Suriye'de Beşar Esad rejiminin düşüşü sonrasında Sednaya Hapishanesi'nden gelen görüntüler toplumu dehşete düşürdü. Yerin derinliklerinde yer alan işkence merkezinde arama faaliyetleri sürerken, AFAD, içeride mahsur kalan bireyleri kurtarmak amacıyla bir ekip göndermişti. Cumhurbaşkanı Erdoğan, AFAD'ın Sednaya'daki çalışmaları hakkında bilgi verdi.
Cumhurbaşkanı Recep Tayyip Erdoğan, Mısır ziyareti dönüşünde gazetecilerin sorularını cevapladı. Erdoğan, AFAD'ın Esad rejiminin işkence üssü olarak bilinen Sednaya'daki faaliyetlerinde herhangi bir Türk vatandaşına rastlanmadığını duyurdu.
Cumhurbaşkanı Erdoğan'ın açıklaması şöyle oldu:
"Hayır, bizimle böyle bir bilgi paylaşılmadı. Bu altı kat derinlikteki cezaevi koşullarını ve burada insanların maruz kaldığı durumu izleme fırsatınız oldu. Türkiye olarak bu olaya kayıtsız kalmadık, sadece seyirci konumunda bulunmadık. AFAD'ı tüm teçhizatıyla birlikte Suriye'ye gönderdik. Orada gerçekleştirilen çalışmalar ve bu çalışmalara ilişkin raporların hazırlanması, hem bölgeye hem de İslâm dünyasına önemli bir mesaj iletmiştir. AFAD, görevini başarıyla tamamlayarak geri döndü. Oradaki dehşet verici manzaralar, bu tünellerin uzunlukları ve iç karartıcı durumu birer felaket örneği. Dünya, Suriye'nin bu durumunu görüyor ve gerekli yorumu yapma sorumluluğunu taşıyor. Biz de, özellikle AFAD ile orada başarılı bir operasyon gerçekleştirdik ve sonuç aldık. Tüm bunlar tarih açısından son derece önemli bir kayıt olarak kalacaktır. Sednaya Hapishanesi bizim yıllardır dile getirdiğimiz gerçekleri kanıtladı. Orada yaşanan zulümler, işkenceler ve yargısız infazlar, Baas rejiminin gerçek yüzünü gözler önüne seren en acı görüntülerdendir. Her zulmün görüldüğü coğrafyada olduğu gibi, Suriye’de de toplu mezarlara rastlanmaktadır.
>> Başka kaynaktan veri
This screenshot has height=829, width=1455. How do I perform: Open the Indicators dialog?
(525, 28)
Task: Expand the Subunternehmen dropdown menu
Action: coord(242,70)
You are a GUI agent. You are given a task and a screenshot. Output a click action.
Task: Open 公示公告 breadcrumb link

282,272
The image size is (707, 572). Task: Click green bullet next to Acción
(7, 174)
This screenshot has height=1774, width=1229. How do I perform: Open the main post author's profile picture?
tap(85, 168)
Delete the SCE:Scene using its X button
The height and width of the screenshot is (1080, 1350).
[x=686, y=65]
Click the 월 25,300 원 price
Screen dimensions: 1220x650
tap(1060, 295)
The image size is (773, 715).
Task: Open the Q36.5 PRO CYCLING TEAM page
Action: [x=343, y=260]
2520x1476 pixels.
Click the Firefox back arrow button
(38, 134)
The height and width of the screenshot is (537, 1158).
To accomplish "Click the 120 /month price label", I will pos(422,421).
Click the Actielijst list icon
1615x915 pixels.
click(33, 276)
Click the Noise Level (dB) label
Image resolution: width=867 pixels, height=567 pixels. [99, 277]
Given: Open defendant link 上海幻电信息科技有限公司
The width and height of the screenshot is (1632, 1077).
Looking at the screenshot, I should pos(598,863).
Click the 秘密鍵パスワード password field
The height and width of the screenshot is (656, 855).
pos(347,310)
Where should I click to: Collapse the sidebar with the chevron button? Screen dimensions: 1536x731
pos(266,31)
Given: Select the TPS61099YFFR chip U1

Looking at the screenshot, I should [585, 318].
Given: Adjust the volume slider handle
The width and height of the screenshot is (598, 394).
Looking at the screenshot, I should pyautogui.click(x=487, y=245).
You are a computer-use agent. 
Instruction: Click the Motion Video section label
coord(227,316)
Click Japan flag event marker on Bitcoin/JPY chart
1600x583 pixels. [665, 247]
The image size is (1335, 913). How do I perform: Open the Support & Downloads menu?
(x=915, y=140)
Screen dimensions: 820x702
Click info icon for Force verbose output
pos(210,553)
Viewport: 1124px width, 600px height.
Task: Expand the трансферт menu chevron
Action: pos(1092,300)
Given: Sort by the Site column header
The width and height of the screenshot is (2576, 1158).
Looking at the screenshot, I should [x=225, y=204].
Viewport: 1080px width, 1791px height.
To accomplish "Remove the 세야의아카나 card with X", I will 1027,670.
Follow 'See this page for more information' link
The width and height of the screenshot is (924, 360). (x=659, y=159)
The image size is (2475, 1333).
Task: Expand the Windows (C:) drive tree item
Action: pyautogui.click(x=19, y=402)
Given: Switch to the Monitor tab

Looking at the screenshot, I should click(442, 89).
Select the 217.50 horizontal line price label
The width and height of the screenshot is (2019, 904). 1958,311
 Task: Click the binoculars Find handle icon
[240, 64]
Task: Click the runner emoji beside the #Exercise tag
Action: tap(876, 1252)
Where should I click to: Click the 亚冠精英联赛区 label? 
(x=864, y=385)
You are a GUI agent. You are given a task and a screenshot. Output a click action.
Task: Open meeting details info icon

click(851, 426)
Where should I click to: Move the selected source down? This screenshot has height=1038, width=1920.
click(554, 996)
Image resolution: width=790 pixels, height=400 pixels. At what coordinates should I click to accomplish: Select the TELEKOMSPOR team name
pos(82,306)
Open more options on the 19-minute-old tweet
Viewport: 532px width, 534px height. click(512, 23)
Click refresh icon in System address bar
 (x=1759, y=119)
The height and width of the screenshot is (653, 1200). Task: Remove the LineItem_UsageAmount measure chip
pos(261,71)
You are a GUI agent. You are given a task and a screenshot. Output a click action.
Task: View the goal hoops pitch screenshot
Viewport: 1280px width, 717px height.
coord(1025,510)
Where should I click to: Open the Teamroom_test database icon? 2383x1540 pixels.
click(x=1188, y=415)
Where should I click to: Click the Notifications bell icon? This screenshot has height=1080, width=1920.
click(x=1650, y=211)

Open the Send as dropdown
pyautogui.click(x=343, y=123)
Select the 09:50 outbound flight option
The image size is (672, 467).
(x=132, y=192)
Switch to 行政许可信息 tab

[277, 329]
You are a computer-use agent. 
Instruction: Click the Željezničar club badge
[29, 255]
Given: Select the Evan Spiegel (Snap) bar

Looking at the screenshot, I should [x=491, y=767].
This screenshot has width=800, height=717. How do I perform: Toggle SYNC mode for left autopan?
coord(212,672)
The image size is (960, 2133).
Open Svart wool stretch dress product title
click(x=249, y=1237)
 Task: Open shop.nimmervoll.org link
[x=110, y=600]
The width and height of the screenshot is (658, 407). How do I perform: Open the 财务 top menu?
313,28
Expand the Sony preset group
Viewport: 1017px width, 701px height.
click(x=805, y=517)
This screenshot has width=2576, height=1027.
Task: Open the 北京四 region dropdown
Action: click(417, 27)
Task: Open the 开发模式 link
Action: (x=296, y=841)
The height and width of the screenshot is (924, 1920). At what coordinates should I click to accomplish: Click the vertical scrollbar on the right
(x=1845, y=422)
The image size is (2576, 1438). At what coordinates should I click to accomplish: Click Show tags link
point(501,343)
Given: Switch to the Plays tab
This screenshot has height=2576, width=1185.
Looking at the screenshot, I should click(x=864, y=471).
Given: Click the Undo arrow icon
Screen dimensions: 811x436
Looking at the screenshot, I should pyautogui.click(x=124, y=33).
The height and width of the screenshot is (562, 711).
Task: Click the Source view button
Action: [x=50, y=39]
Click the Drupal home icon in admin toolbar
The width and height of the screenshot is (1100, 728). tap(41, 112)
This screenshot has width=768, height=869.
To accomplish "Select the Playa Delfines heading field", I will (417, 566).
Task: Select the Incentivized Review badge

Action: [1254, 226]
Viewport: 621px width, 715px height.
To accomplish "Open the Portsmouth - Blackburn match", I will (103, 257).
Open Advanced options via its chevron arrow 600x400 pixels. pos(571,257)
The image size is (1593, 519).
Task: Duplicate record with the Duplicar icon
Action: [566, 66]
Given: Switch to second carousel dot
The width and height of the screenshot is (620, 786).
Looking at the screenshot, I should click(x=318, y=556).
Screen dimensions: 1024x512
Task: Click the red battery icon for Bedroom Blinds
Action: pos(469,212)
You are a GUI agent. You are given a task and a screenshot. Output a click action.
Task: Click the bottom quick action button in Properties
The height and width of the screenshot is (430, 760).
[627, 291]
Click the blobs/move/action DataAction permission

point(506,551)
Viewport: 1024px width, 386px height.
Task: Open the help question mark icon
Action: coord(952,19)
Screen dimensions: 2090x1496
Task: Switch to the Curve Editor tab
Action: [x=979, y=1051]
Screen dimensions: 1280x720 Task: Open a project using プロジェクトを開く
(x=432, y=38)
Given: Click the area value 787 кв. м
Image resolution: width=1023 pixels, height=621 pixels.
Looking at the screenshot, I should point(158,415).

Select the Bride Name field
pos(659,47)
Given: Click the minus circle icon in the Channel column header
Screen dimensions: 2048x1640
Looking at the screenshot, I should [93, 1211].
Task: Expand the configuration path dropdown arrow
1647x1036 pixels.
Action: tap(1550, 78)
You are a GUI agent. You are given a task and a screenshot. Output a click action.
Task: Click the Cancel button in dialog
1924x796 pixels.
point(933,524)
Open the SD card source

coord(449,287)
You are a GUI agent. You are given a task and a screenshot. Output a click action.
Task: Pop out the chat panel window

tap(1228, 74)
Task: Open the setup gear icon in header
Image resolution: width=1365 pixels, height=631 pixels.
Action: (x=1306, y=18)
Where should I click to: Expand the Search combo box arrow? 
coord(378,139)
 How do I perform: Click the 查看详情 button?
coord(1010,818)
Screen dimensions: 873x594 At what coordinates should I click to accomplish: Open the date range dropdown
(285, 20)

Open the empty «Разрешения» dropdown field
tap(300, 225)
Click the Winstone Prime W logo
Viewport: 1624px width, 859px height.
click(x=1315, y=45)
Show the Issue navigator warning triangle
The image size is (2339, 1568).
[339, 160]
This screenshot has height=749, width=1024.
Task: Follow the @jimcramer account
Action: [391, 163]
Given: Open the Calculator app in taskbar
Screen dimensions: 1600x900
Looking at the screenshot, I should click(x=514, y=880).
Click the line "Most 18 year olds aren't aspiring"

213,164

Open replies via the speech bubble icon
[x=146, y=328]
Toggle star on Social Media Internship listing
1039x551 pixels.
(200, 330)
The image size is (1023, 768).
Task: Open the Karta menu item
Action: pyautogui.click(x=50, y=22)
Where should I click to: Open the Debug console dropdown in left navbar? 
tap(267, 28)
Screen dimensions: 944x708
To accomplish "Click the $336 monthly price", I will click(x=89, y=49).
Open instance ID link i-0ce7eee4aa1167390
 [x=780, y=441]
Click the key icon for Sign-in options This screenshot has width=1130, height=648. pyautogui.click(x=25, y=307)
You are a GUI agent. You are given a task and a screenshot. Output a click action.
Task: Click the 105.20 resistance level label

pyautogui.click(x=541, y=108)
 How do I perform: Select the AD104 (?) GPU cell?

Anlaşılan o ki, Suriye’de işkence ve zulmün tamamını henüz görebilmiş değiliz. Bunun için biraz daha zamana ihtiyaç var. Kendi halkına bu kadar eziyet eden Esed yönetiminin, bu yaptıklarının hesabını uluslararası hukuk çerçevesinde vermesi için elimizden gelen her şeyi yapacağız. Umarım Sednaya gerçeği, “Türkiye’nin Suriye’de ne işi var?” diyen, “Suriyelilere kapılarımızı neden açtık?” diyerek yabancı düşmanlığını körükleyen ve “Esed af ilan etti, Suriyelileri ülkelerine geri gönderin” şeklindeki akıl verenleri bir nebze olsun utandırmıştır. Hâlâ aynı ifadeleri kullananların insani değerlerinin, Esed’in işkence araçlarıyla ezildiğini ve vicdanlarının yerin yedi kat altında karanlık hücrelerde hapsedildiğini düşünmemek elde değil. Suriye’deki kayıp yakınlarının acıları dinmeyecek, ancak Suriye bu zor durumdan kurtulacaktır. Bu zulümler asla unutulmayacak ve unutulan zulmün tekrar edileceği bilinmektedir. Kardeş Suriye halkı, bugün kanayan yaralarını sararak yeniden özgür ve müreffeh bir gelecek inşa etmek için bir araya gelecektir. Yanlarında her daim kardeşleri Türkiye'yi bulacaklardır.